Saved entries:
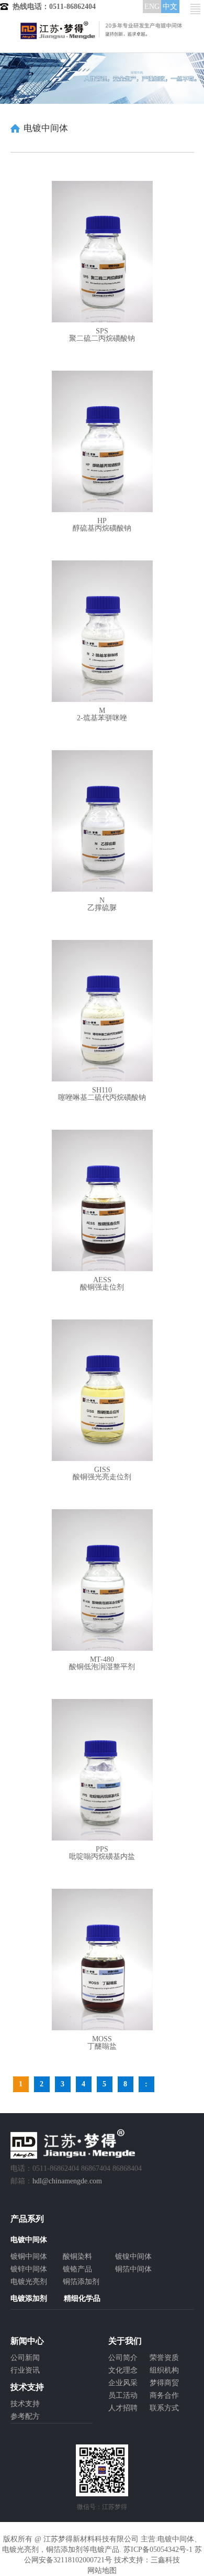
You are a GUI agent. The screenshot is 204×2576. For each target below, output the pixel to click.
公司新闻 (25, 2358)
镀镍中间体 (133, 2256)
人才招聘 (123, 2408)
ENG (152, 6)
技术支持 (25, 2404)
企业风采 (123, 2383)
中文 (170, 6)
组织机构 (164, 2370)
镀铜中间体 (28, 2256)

*EXERCISE PROMPT*.
Here the job is to print all the data exactly, skipping any image.

*EXPECTED ANSWER*.
You are a GUI agent. The screenshot is 204×2576. For each target below, output the pixel to click.
公司新闻 (25, 2358)
镀镍中间体 (133, 2256)
人才招聘 (123, 2408)
ENG (152, 6)
技术支持 (25, 2404)
企业风采 (123, 2383)
中文 (170, 6)
组织机构 (164, 2370)
镀铜中间体 (28, 2256)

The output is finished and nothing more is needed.